Morrison and her three sisters were forced to put Jean in a care home three-and-a-half years ago when she ended up in a wheelchair after a fall in her house.

They used to share five full-day visits inside the care home per week – which became zero during the pandemic.

“The thought that she spends these days on her own, locked in her room, is absolute torture for me. We feel like we’ve let her down.”

At this point, Morrison bursts into tears.

Jean Morrison, right, and her friend Annie, left, in happier times. (Jenny Morrison)
Jean Morrison, right, and her friend Annie, left, in happier times. (Jenny Morrison)

“All the things your parents do for you,” she continues, “and I feel like this is the way she is getting repaid. It’s so cruel.”

She adds: “Many people in the Rights for Residents group are losing people now. They are left with this terrible legacy where they just weren’t able to be with them.”

For Morrison, it comes down to a lack of “compassion” for people who “don’t vote”.

“The most vulnerable in our society… they’re just not valued by this government. Just because these people aren’t economically active or don’t vote… they still matter.

LONDON, ENGLAND - NOVEMBER 30: Secretary of State for Health and Social Care, Matt Hancock speaks during a virtual Covid-19 press conference at Downing Street on November 30, 2020 in London, England. (Photo by Alberto Pezzali - WPA Pool/Getty Images)
Health secretary Matt Hancock (Getty Images)

“We’ve heard all the way through about the mental health of students, children, elderly people. All of that is really valid but it never gets mentioned about people in care homes by the government. I think that’s quite shocking – and it shows they have got no compassion for these people.”

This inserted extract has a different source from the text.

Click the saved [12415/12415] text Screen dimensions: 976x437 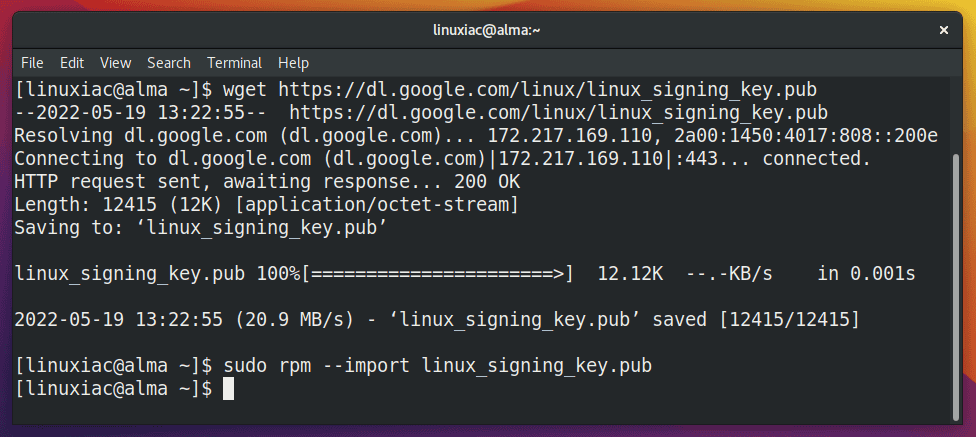[x=756, y=319]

The government’s rollout of rapid turnaround tests in care homes will allow two visits a week if the visitors test negative for COVID. Visits will be permitted in all three tiers of the government’s local restrictions system.

Announcing the scheme on Tuesday, Hancock insisted the strict rules on care home visits had been necessary.

According to Office for National Statistics (ONS) figures released earlier that day, there had been 17,319 COVID deaths in care homes in England and Wales up to the week ending 20 November.

Hancock said: “I know how difficult it has been for people in care homes and their families to be apart for so long. The separation has been painful but has protected residents and staff from this deadly virus.

“I’m so pleased we are now able to help reunite families and more safely allow people to have meaningful contact with their loved ones by Christmas.”